Problem to work on ▸
What you return must be exactly the lines from the beginning of the material through the line containing "This screenshot has width=1232, height=959.", both included, and no pictures.

:::::

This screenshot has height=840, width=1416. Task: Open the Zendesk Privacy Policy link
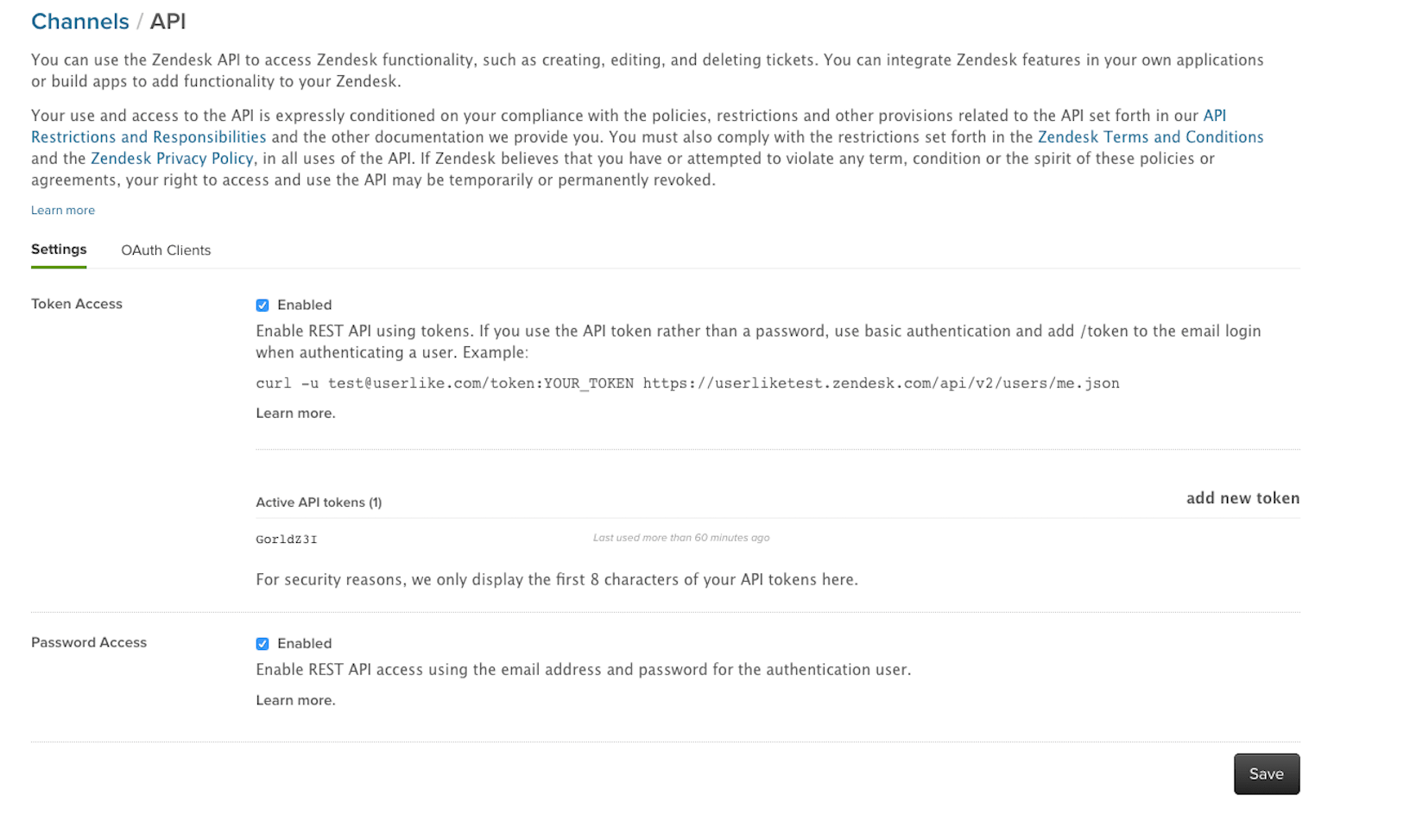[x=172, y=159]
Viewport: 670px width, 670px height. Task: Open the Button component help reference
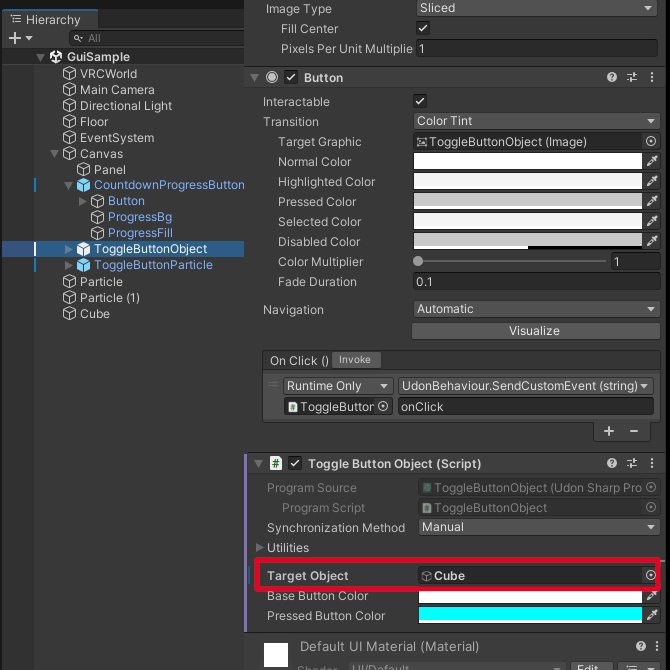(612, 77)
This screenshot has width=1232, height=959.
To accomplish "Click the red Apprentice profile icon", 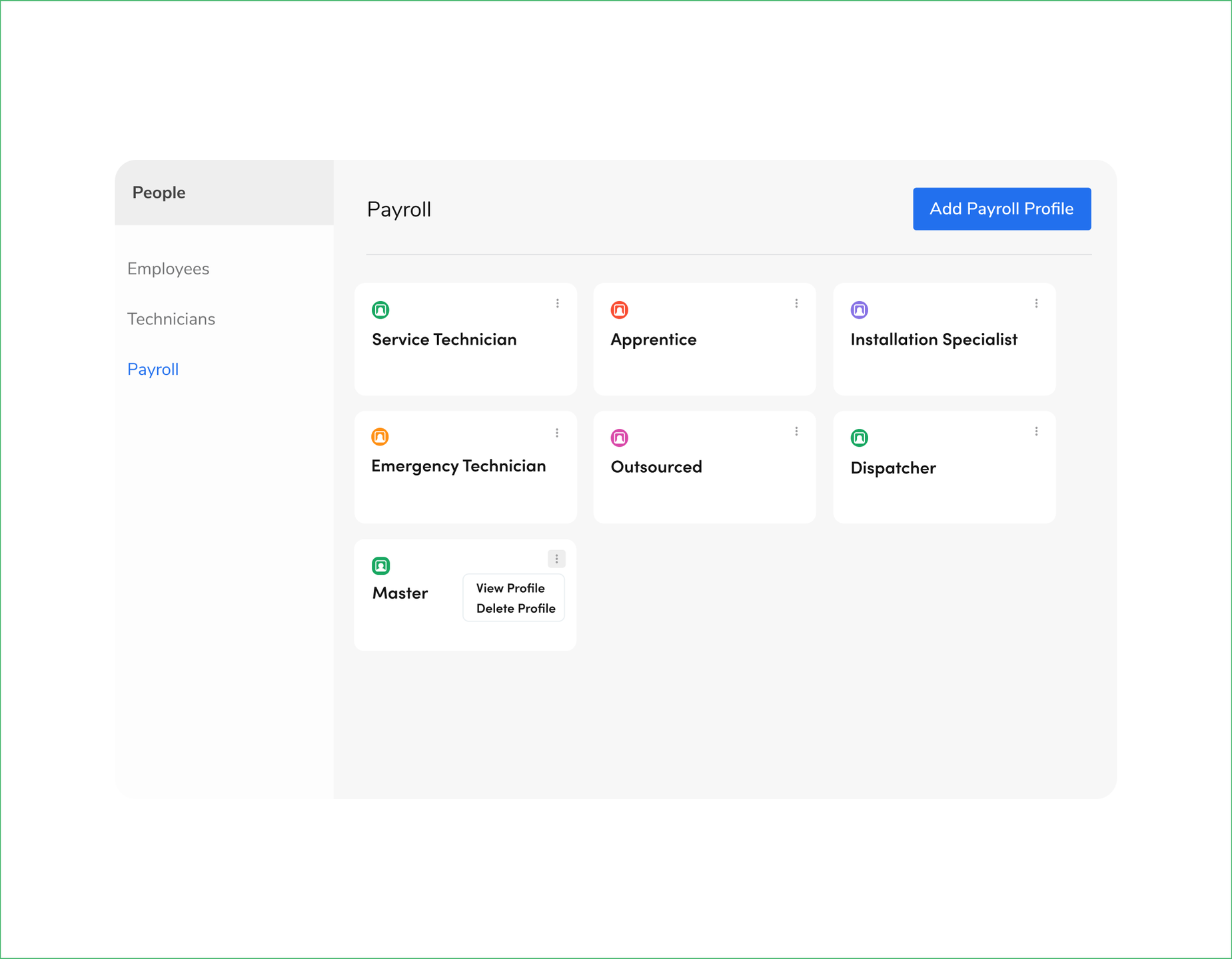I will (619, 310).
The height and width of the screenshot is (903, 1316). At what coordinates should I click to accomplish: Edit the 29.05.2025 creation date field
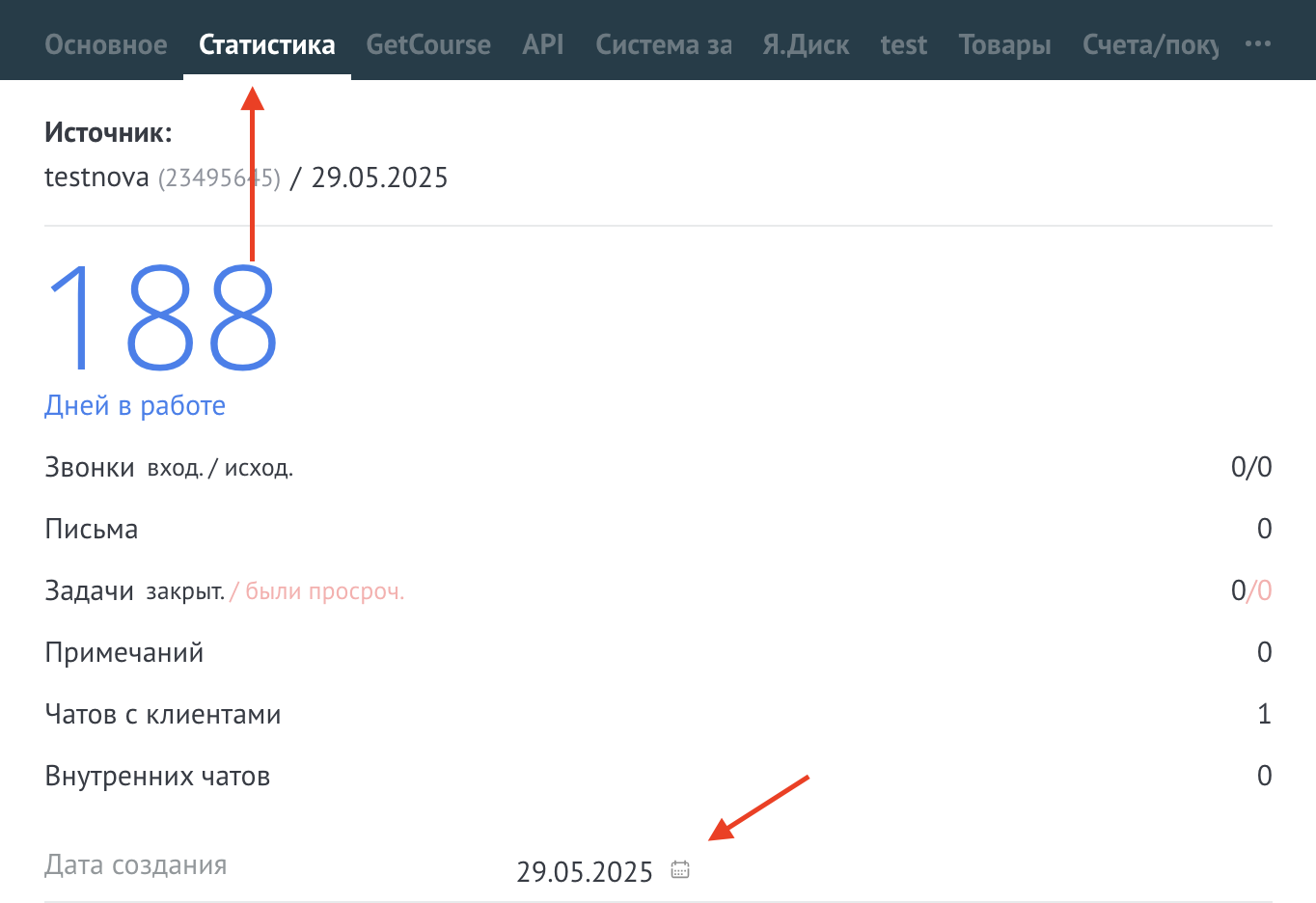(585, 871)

:::::

Result below ▸
This screenshot has height=840, width=1416. Task: Open the Zendesk Privacy Policy link
[x=172, y=159]
Viewport: 670px width, 670px height. Task: Open the Button component help reference
(612, 77)
This screenshot has width=1232, height=959.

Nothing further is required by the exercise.